Further examples see here:
http://www.project-syndicate.org/blog/utopia–fiction-or-reality-

Also, what’s wrong with sociologists being structural determinists?

Stephen Williams April 15, 2012 at 6:18 pm

” The main motivation of the book was to build up the social science of measuring and conceptualizing the neighborhood and spatial dimensions of social life. Massey’s recent review of my book I think captures the essence of what I was trying to accomplish in terms of contextualizing human behavior and choice/selection”

Why can’t he express himself in clear language? Language such as this closes out most of the reading public. I suppose it would be a good soporific.

The Engineer April 16, 2012 at 9:51 am

I agree.
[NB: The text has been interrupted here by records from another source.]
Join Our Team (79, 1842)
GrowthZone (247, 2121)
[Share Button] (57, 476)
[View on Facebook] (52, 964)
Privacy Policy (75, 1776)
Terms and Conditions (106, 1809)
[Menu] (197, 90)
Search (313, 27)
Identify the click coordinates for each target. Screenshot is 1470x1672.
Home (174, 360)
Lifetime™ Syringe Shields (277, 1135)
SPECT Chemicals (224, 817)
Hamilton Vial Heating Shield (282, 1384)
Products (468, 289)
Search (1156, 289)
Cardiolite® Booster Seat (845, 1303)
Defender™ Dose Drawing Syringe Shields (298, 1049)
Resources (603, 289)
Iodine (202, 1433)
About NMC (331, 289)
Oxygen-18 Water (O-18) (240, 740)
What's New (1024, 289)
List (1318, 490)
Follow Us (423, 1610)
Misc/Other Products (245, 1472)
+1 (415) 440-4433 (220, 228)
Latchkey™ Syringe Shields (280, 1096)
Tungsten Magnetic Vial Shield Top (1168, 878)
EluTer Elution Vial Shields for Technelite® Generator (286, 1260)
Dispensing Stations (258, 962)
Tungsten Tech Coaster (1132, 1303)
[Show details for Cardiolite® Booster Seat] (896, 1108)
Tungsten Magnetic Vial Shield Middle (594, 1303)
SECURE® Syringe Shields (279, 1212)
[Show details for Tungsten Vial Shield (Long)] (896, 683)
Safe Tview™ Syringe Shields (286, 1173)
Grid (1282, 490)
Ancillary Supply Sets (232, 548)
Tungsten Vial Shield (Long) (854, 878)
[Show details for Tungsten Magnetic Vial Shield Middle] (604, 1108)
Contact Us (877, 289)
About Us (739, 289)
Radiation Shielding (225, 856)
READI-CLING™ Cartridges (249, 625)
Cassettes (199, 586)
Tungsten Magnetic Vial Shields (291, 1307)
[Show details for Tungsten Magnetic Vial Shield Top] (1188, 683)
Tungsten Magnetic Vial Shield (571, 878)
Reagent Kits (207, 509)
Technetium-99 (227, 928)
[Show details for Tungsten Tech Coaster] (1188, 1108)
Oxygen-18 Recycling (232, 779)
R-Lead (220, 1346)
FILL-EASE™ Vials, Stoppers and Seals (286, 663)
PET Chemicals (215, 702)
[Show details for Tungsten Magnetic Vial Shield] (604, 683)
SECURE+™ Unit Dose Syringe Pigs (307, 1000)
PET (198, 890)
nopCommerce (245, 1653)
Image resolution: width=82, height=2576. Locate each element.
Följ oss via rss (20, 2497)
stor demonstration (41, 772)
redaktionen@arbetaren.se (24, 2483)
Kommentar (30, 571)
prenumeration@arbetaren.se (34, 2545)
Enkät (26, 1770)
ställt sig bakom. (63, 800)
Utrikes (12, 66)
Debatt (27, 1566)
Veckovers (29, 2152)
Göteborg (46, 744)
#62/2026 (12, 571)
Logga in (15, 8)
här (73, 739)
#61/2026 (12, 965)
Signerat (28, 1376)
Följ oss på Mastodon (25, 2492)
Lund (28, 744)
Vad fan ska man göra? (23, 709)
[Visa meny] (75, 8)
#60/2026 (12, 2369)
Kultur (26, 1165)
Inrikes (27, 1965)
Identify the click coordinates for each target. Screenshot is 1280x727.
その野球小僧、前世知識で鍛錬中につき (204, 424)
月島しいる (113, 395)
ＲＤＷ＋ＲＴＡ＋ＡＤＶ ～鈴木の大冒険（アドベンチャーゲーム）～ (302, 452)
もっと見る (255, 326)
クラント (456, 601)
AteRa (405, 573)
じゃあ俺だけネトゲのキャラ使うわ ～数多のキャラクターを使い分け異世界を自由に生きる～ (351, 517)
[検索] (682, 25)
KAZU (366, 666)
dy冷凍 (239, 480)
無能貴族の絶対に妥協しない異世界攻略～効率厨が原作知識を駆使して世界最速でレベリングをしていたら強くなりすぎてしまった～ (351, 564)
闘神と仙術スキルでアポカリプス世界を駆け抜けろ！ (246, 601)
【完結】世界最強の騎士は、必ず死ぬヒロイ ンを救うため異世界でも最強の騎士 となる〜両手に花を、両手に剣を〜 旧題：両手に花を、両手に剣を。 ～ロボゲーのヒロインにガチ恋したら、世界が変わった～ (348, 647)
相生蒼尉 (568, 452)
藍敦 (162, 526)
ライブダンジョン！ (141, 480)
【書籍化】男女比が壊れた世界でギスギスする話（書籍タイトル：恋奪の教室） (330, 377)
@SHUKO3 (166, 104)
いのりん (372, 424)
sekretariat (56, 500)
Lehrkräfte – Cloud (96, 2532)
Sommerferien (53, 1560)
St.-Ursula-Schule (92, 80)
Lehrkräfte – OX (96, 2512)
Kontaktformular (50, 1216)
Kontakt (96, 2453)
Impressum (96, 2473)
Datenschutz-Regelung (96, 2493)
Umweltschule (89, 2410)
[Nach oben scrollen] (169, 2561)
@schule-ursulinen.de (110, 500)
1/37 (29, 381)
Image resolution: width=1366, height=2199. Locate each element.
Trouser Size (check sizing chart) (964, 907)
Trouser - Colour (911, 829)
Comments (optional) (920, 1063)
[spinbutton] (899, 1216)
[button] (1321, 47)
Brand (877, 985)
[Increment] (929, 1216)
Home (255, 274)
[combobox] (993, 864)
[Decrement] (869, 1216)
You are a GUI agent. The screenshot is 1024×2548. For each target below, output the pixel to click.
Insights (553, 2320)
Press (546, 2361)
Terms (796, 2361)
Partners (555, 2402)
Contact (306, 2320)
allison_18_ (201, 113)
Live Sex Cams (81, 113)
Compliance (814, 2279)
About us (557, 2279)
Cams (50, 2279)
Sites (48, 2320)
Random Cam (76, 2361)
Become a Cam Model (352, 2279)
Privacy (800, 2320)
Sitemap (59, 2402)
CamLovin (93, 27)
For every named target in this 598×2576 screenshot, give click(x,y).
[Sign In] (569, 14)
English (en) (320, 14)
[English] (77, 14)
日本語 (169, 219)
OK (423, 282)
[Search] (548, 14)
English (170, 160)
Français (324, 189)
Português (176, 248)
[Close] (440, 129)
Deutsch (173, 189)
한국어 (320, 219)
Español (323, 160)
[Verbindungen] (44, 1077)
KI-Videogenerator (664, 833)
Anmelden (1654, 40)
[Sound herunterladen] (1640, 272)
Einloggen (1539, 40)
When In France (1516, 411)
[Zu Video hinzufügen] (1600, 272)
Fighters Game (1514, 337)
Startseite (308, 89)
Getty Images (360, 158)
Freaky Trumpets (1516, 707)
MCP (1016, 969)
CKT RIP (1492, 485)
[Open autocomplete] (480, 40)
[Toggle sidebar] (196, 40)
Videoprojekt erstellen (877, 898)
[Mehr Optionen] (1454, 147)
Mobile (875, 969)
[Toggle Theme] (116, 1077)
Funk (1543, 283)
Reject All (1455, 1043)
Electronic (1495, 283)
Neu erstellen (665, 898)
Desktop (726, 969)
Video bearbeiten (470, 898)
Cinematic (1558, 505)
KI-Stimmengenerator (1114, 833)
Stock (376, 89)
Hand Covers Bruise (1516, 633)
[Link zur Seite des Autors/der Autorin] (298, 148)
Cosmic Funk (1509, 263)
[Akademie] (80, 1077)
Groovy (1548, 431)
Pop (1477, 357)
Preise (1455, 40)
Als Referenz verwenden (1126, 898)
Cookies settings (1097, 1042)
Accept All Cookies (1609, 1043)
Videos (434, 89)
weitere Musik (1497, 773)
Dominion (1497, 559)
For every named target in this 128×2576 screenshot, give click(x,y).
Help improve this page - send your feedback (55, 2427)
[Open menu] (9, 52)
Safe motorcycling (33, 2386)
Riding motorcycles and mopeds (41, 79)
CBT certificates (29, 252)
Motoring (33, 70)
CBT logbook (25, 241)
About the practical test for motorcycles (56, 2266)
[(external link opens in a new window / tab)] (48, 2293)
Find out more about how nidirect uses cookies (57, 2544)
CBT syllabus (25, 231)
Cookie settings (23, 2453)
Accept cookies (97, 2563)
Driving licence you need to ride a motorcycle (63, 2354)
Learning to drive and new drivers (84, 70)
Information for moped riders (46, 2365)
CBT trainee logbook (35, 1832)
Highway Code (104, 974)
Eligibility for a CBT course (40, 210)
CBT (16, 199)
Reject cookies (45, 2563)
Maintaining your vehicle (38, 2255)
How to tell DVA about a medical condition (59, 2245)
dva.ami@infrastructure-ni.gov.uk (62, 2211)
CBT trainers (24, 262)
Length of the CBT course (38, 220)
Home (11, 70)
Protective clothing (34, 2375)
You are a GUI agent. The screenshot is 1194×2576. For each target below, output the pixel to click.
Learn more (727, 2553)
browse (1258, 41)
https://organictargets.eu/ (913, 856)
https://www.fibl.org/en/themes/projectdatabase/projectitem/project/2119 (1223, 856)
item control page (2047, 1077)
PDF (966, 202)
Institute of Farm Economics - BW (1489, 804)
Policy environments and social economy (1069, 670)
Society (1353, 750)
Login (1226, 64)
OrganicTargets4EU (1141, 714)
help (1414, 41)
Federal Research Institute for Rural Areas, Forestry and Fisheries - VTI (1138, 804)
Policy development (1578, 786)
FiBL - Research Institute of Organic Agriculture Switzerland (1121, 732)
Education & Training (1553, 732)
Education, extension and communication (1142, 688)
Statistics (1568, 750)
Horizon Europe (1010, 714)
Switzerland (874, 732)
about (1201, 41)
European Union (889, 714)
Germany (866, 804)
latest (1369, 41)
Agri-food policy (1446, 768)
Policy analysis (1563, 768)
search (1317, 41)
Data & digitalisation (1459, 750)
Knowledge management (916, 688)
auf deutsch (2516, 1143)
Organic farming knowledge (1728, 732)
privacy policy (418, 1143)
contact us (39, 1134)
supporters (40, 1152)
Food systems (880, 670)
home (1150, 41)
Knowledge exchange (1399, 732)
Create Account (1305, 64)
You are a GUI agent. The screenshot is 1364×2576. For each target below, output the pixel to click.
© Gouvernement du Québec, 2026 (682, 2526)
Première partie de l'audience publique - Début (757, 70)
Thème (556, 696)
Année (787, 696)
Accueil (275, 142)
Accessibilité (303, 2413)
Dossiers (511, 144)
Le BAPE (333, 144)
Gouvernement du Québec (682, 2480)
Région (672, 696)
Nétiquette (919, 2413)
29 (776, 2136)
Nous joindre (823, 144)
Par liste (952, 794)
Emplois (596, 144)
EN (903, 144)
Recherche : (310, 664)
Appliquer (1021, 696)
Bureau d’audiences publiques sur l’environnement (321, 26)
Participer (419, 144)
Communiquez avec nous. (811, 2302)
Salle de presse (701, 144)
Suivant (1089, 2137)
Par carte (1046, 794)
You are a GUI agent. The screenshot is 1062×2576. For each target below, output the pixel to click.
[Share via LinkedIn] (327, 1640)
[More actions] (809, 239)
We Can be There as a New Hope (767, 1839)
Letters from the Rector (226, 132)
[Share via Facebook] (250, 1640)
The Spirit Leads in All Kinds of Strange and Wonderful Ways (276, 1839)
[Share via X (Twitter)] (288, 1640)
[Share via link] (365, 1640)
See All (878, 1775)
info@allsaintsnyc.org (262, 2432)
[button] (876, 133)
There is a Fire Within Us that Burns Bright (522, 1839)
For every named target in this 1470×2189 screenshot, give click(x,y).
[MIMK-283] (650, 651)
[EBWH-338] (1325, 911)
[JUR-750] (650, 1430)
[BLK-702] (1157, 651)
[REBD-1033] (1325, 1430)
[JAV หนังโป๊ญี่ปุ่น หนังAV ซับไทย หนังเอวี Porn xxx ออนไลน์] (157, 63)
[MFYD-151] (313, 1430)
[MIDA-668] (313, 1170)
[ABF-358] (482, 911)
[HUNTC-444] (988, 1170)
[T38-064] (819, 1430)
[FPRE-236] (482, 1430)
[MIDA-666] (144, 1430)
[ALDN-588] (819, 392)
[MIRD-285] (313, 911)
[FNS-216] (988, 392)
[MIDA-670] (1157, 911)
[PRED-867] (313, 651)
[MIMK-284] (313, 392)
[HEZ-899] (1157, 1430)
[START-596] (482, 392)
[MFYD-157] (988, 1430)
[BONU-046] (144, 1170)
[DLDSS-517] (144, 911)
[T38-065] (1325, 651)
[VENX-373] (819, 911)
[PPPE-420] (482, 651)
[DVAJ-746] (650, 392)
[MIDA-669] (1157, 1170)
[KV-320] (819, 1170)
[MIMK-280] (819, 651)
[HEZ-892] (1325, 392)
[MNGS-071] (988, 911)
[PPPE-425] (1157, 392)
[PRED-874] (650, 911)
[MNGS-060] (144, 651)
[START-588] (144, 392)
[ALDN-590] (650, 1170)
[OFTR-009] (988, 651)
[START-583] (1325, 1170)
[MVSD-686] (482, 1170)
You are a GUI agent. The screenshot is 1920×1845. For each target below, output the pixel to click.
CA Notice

Lots of jargon. Completely unnecessary, if one were actually trying to start a conversation with normal people.

Bill April 15, 2012 at 6:55 pm

If you were to say that neighborhoods have reinforcing network effects, most economists would understand it.

Here is a book review that puts it in better english:\

http://www.press.uchicago.edu/ucp/books/book/chicago/G/bo5514383.html

Jeff April 16, 2012 at 12:03 am

While I agree with Stephen Williams comment above, what Sampson describes sounds a lot like multi-collinearity and/or simultaneity problems. You deal with the first be getting more data or using some kind of shrinkage estimator. For the second, find some instrumental variables.